Friday, September 30, 2011

The White Knight Syndrome

A dear friend was offended by something I did the other day and let me know.  Without going into a whole lot of detail, I crossed a boundary - one I should have known better than to cross - and it hurt my friend.  Within a short time all was forgiven, but I started thinking how easily it is for me to slip back into old patterns of behavior without knowing it, sometimes in the guise of "helping."  

As I thought about an image, a mental picture, that might help me remember to do this less and less, I wondered what would best describe it.  

Google Images are great! I found this at:
And then a white knight rode across my mind, his horse snorting, his sword drawn to do battle.  

That was it.  It fit perfectly! 

The white knight syndrome.  I've had it for years - and although in recovery from it, sometimes it still does manage to sneak into my psyche.  A syndrome is a set of symptoms that go together and which can't actually be called a disease, yet the symptoms cause distress to the person (and to others), sometimes without the person realizing it's even there.  And the white knight is pretty self-explanatory... 

This is the "Oh my goodness, someone's in distress!  I must SAVE that person!" mentality.  The one that will ignore boundaries and focus solely on the "mission" at hand.  

There are a few things about being a white knight that aren't all that great.  First, you become fixated.  It's hard to see anything except what's directly in front of you and there tends to be only one viewpoint.  Second, your ability to hear well is impaired by the helmet and visor.  So even when your real commander (whom you've likely left in your own dust to rush on ahead) gives you direction or cautions you, you can't hear that still small voice.  Third, while the armour provides protection, it also prevents loved ones from getting close.  There is an "I'm right and everyone else is wrong" that drives people you love in the opposite direction.  Believe me - I know from experience - you end up abandoned and misunderstood by the very people you try to help ... and judged by those observing.  Fourth, it is exhausting, wearing all that armour.  It's an extra weight and extra energy is required to maintain it, to polish it, and to move while wearing it. (Yet the white knight refuses to take it off. It becomes his identity.) The crazy thing about it is that none of it is necessary, which brings me to my final reason.  Lastly, and probably most important, it's not your job to save the world.  It's not your job to rescue the damsels in distress, or the family member or close friend who's throwing his life away.  That is a matter between that person and his or her own conscience - and God.  

Wow.  With the picture of that white knight in my mind ... perhaps I can put away my armour - one day at a time.

(Stored dataset items)
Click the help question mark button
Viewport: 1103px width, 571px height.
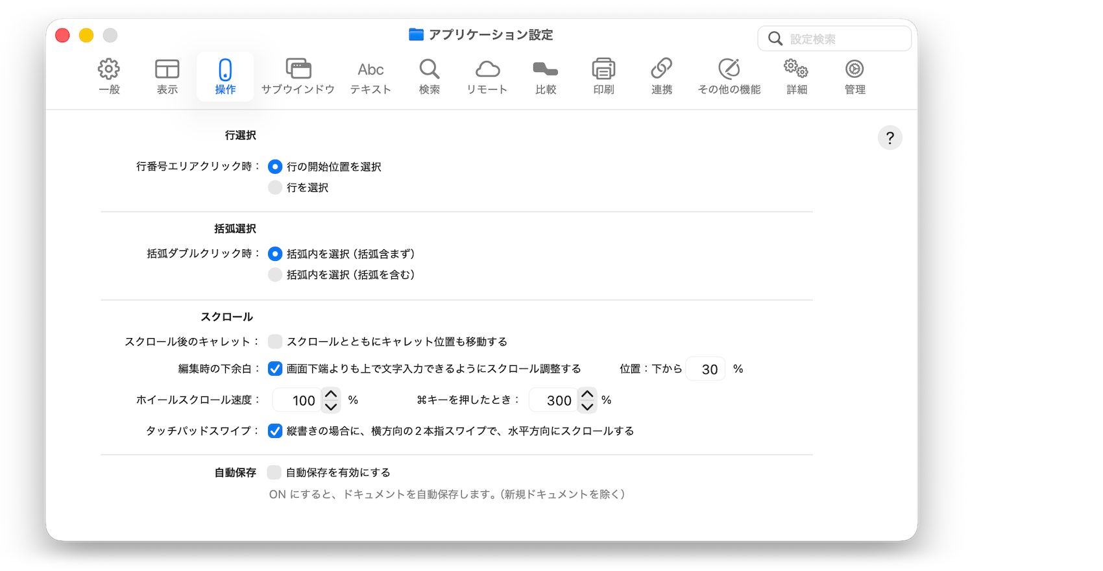click(x=890, y=138)
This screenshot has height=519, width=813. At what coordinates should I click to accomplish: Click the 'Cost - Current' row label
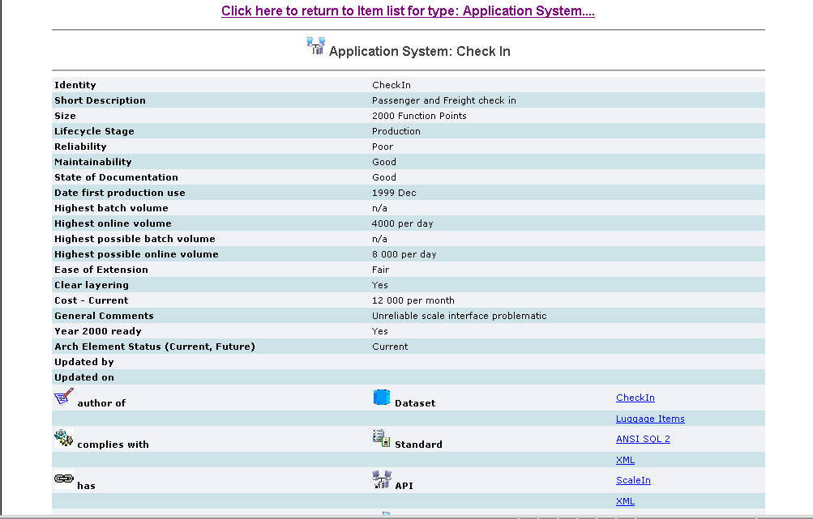(x=91, y=300)
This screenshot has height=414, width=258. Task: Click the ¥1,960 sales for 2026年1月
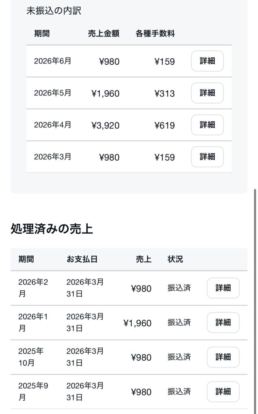coord(137,323)
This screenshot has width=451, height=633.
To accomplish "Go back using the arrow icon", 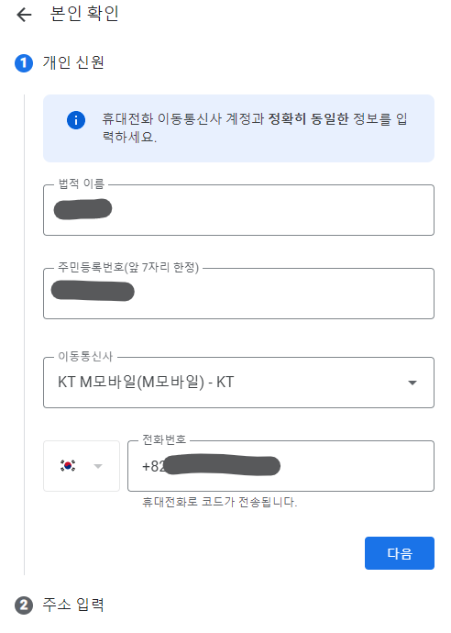I will (24, 15).
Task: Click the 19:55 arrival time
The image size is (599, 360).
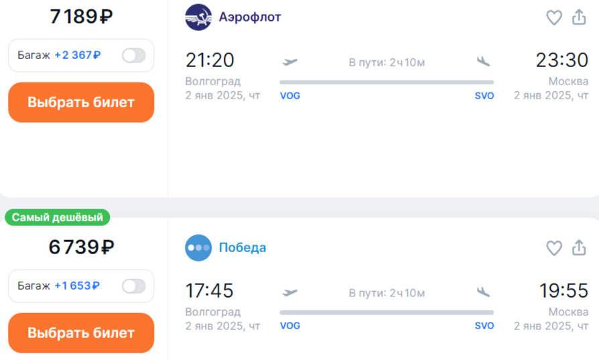Action: 563,290
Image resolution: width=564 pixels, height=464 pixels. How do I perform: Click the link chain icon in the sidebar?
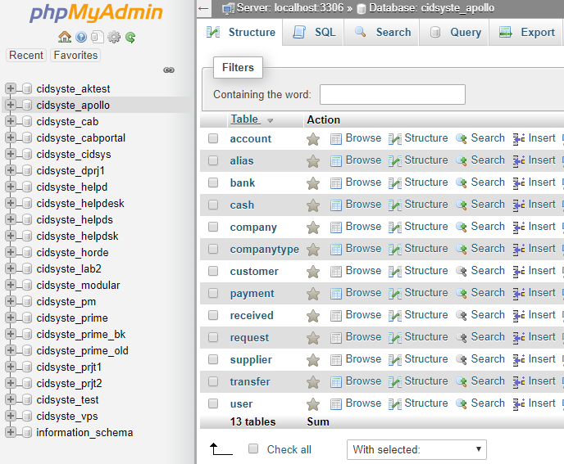pyautogui.click(x=169, y=70)
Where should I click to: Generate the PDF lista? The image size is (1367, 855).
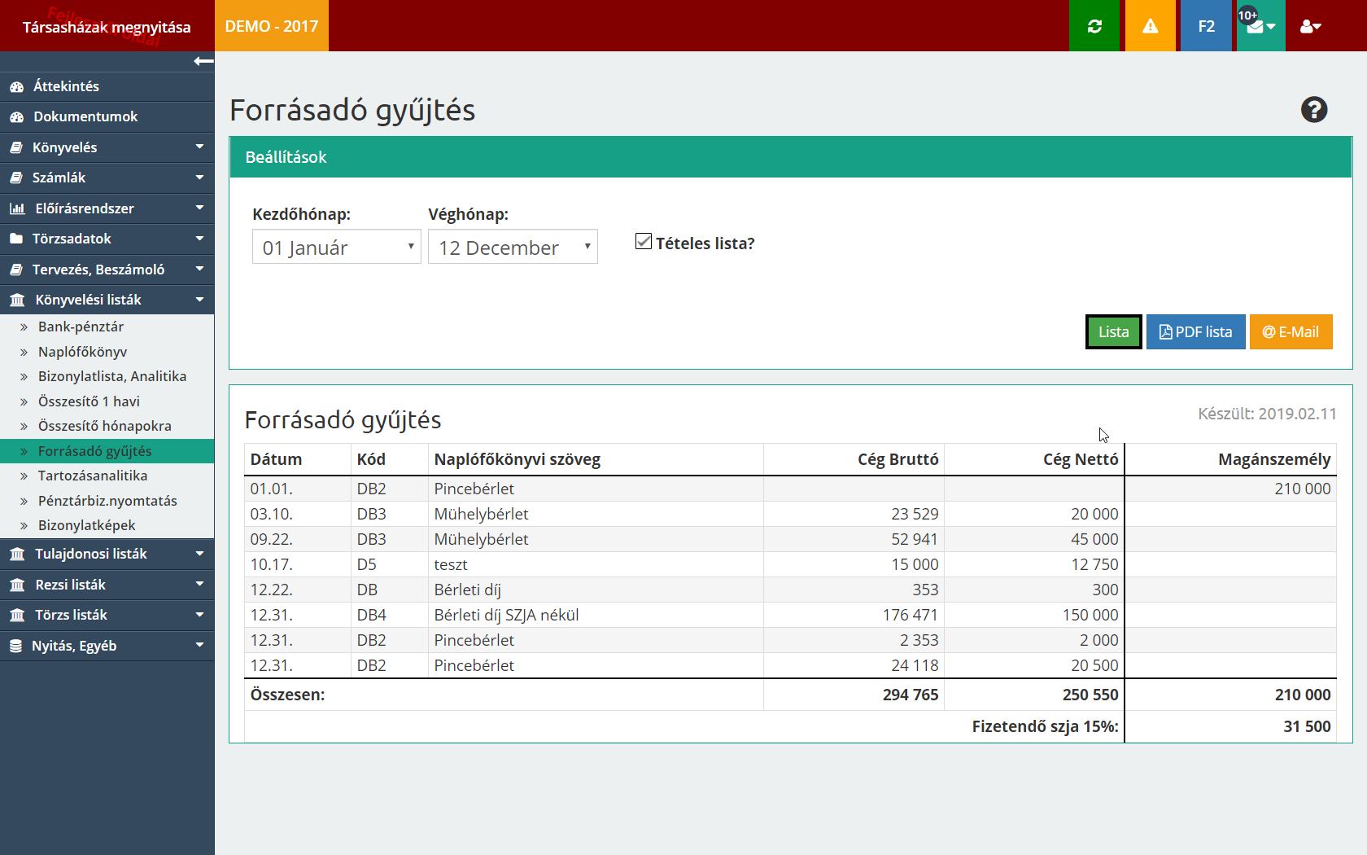point(1195,331)
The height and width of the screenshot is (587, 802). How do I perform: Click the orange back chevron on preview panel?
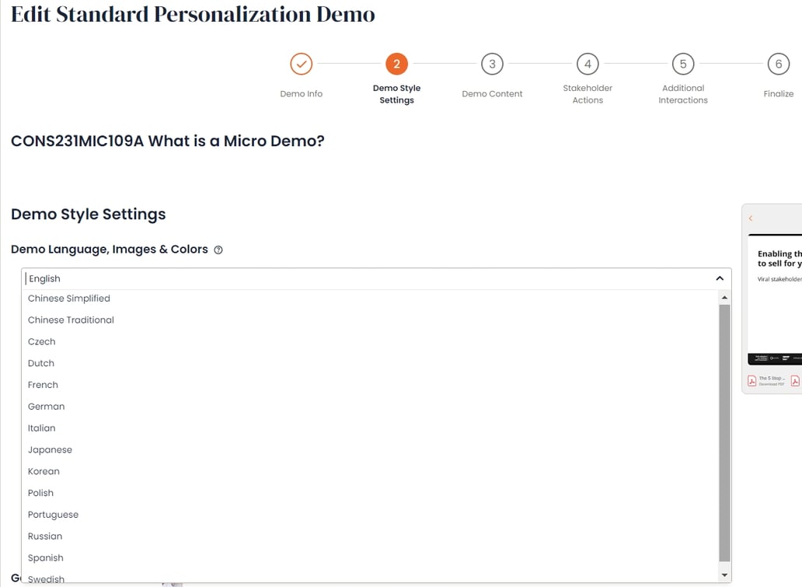pos(750,218)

• ACTIVITIES
**A)** In the white knight post, what does a syndrome cause, even though it can't actually be called a disease?
**B)** Turn the paragraph of the white knight post that begins "There are a few things about being a white knight" into a short list, keeping its main points.
**C)** Please copy the white knight post word for word from "A dear friend" up to and including "best describe it.".
These items have no connection to the white knight post.

• RESPONSES FOR EACH TASK
**A)** It causes distress to the person and to others, sometimes without the person realizing it's there.

**B)**
Drawbacks of being a white knight:
- You become fixated, seeing only what's directly in front of you from a single viewpoint.
- The helmet and visor impair your hearing, so you can't hear your real commander's direction or cautions, that still small voice.
- The armour protects you but keeps loved ones from getting close. An "I'm right and everyone else is wrong" attitude drives them away, leaving you abandoned and misunderstood by those you try to help and judged by those observing.
- Wearing the armour is exhausting. It takes extra energy to maintain, polish and move in, yet the white knight won't take it off because it becomes his identity.
- Most important, it's not your job to save the world or rescue others. That is between each person, his or her own conscience, and God.

**C)**
A dear friend was offended by something I did the other day and let me know.  Without going into a whole lot of detail, I crossed a boundary - one I should have known better than to cross - and it hurt my friend.  Within a short time all was forgiven, but I started thinking how easily it is for me to slip back into old patterns of behavior without knowing it, sometimes in the guise of "helping."  

As I thought about an image, a mental picture, that might help me remember to do this less and less, I wondered what would best describe it.